## ERFORDERLICHE SCHRITTE
(1) Geben Sie aus dem Auszug über die Stenose der Beckenarterie den Abschnitt zwischen „Sehr geehrter Herr“ und „das ein Widerspruch.“, beide eingeschlossen, wortgetreu wieder.
(2) Schreiben Sie den Auszug über die Stenose der Beckenarterie im Anschluss an seinen letzten Satz fort.

## VORLIEGENDER AUSZUG
Sehr geehrter Herr PD Landwehr, sehr geehrte Kolleginnen und Kollegen,

2 fachliche Themen beschäftigen mich schon länger und sind sicher auch für viele interessant:

Fall 1:
Ein Patient mit einer hochgradigen Art. iliaca comm. Stenose. Diese wird mittels Ballon-PTA beseitigt ohne Reststenose. Damit kann die Intervention auch nach S3 Leitlinie beendet werden. Dort steht "Eine zusätztliche Stentimplantation nach PTA ist im Bereich der Beckenarterien indiziert, wenn das Ergebnis ...suboptimal ist oder verfehlt wurde." Das liegt ja in o.g. Fall auch nicht vor. Wenige Zeilen später steht aber in der Leitlinie: "Eine primäre Stentimplantation ist als initiale Therapie ....bei Stenosen und Occlusionen der A. iliaca comm. zu empfehlen." Letzteres gilt ja schon lange. Für mich ist das ein Widerspruch.

## ANGEZEIGTE DATEN
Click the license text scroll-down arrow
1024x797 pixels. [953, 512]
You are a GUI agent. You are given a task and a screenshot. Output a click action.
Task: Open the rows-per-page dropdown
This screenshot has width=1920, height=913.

## LÖSUNGEN ZUR ÜBUNG
(1)
Sehr geehrter Herr PD Landwehr, sehr geehrte Kolleginnen und Kollegen,

2 fachliche Themen beschäftigen mich schon länger und sind sicher auch für viele interessant:

Fall 1:
Ein Patient mit einer hochgradigen Art. iliaca comm. Stenose. Diese wird mittels Ballon-PTA beseitigt ohne Reststenose. Damit kann die Intervention auch nach S3 Leitlinie beendet werden. Dort steht "Eine zusätztliche Stentimplantation nach PTA ist im Bereich der Beckenarterien indiziert, wenn das Ergebnis ...suboptimal ist oder verfehlt wurde." Das liegt ja in o.g. Fall auch nicht vor. Wenige Zeilen später steht aber in der Leitlinie: "Eine primäre Stentimplantation ist als initiale Therapie ....bei Stenosen und Occlusionen der A. iliaca comm. zu empfehlen." Letzteres gilt ja schon lange. Für mich ist das ein Widerspruch.

(2)
Wie ist denn eigentlich "primäre Stentimplantation" definiert? Stent vor PTA? Stent nach erfolgreicher PTA ohne Reststenose?
Wie wäre das leitliniengerechte Vorgehen bei einem Pat. mit hochgradiger Stenose oder Verschluß der AIC?

Fall 2: Bei manchen Patienten dauert es sehr lange, bis das Kontrastmittel auch bei Dreigefäßversorgung im Fuß ankommt. Die Verzögerung tritt in unterschiedlicher Höhe ein.
Vor vielen Jahren gaben mir meine Lehrer als mögliche Ursache zur Antwort "periphere Widerstandserhöhung" oder "erhöhte Viskosität des Blutes". Spielen hier HK, Thrombozytenzahl, Fibrinogen, andere Blutwerte oder ein Diabetes eine Rolle? In der Literatur und in der täglichen Praxis habe ich bisher keine schlüssige Antwort gefunden. Darüberhinaus wäre ja die therapeutische Relevanz wichtig: Gezielte Blutuntersuchungen und Hämodilutionstherapie bei einem pAVK-Patienten?

Ich freue mich auf Antworten.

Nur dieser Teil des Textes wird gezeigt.